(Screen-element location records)
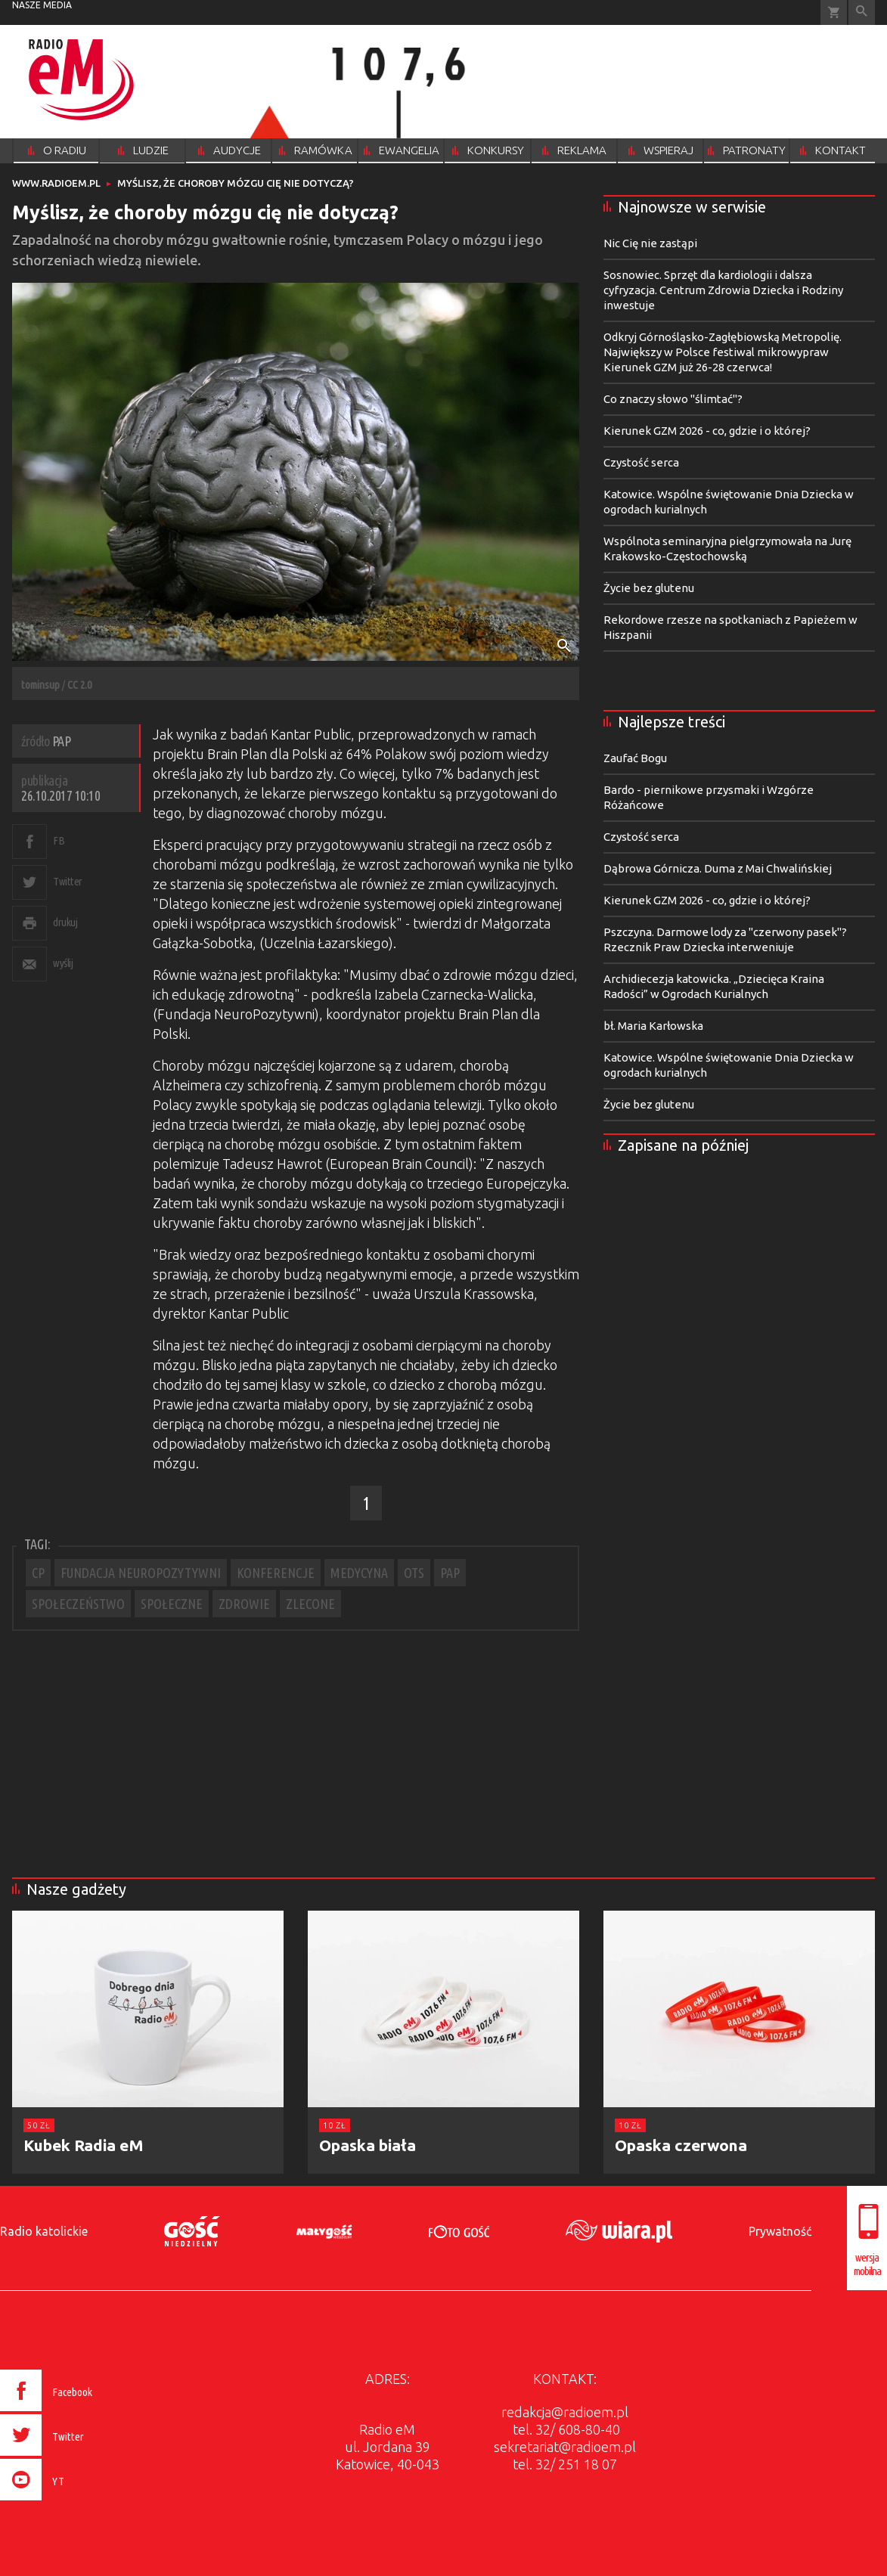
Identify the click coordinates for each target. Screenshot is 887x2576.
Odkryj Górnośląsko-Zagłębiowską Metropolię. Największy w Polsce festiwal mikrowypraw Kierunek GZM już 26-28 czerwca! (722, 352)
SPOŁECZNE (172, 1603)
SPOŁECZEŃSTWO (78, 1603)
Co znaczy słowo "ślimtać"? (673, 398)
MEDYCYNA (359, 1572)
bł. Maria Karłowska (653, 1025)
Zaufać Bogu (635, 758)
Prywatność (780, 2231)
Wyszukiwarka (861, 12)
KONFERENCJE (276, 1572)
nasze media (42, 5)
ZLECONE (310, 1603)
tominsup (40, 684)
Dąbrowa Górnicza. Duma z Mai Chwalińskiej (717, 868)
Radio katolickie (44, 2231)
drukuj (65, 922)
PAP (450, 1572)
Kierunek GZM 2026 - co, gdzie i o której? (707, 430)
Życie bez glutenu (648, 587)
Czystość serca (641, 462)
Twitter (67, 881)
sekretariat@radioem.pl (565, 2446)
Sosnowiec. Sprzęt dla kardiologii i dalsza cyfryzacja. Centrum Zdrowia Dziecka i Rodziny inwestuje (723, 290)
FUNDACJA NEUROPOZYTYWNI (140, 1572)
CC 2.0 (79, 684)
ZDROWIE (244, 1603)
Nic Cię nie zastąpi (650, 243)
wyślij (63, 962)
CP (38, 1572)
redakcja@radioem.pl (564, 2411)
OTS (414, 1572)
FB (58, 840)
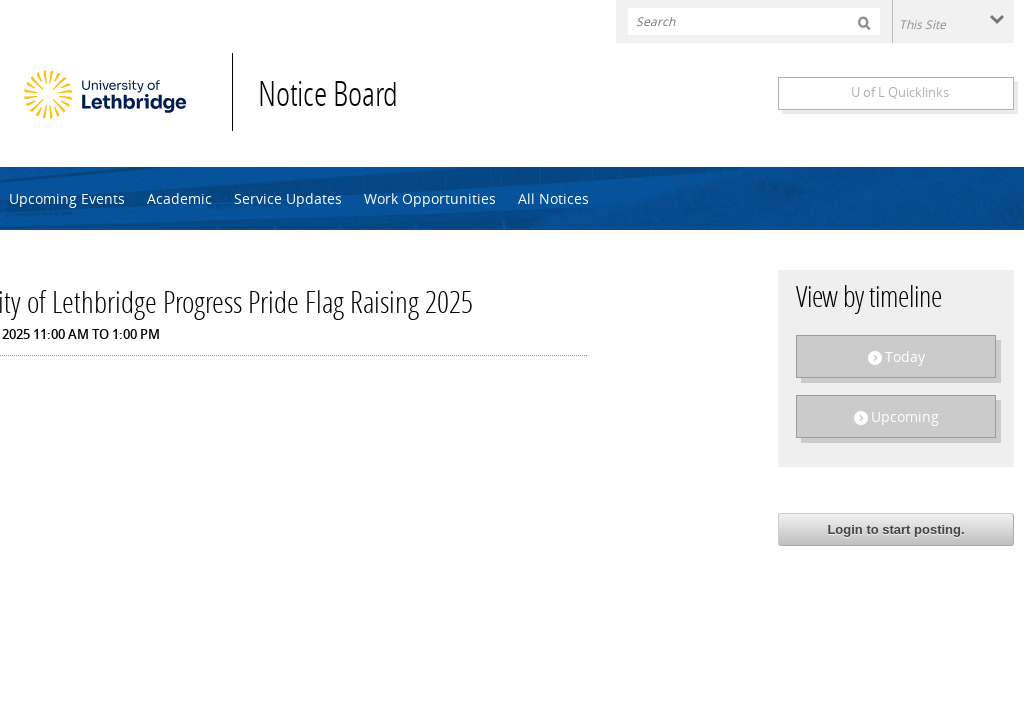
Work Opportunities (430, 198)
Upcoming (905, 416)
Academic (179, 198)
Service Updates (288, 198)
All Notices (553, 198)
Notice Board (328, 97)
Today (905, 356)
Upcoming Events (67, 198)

__Given problem__
Swap "Upcoming" for "Future" everywhere in the records above, leaving everything else unchanged. Leave the pictures out of your answer.

__In response__
Identify the click coordinates for each target. Screenshot is 887x2576.
Odkryj Górnośląsko-Zagłębiowską Metropolię. Największy w Polsce festiwal mikrowypraw Kierunek GZM już 26-28 czerwca! (722, 352)
SPOŁECZNE (172, 1603)
SPOŁECZEŃSTWO (78, 1603)
Co znaczy słowo "ślimtać"? (673, 398)
MEDYCYNA (359, 1572)
bł. Maria Karłowska (653, 1025)
Zaufać Bogu (635, 758)
Prywatność (780, 2231)
Wyszukiwarka (861, 12)
KONFERENCJE (276, 1572)
nasze media (42, 5)
ZLECONE (310, 1603)
tominsup (40, 684)
Dąbrowa Górnicza. Duma z Mai Chwalińskiej (717, 868)
Radio katolickie (44, 2231)
drukuj (65, 922)
PAP (450, 1572)
Kierunek GZM 2026 - co, gdzie i o której? (707, 430)
Życie bez glutenu (648, 587)
Czystość serca (641, 462)
Twitter (67, 881)
sekretariat@radioem.pl (565, 2446)
Sosnowiec. Sprzęt dla kardiologii i dalsza cyfryzacja. Centrum Zdrowia Dziecka i Rodziny inwestuje (723, 290)
FUNDACJA NEUROPOZYTYWNI (140, 1572)
CC 2.0 (79, 684)
ZDROWIE (244, 1603)
Nic Cię nie zastąpi (650, 243)
wyślij (63, 962)
CP (38, 1572)
redakcja@radioem.pl (564, 2411)
OTS (414, 1572)
FB (58, 840)
Work Opportunities (430, 198)
Future (905, 416)
Academic (179, 198)
Service Updates (288, 198)
All Notices (553, 198)
Notice Board (328, 97)
Today (905, 356)
Future Events (67, 198)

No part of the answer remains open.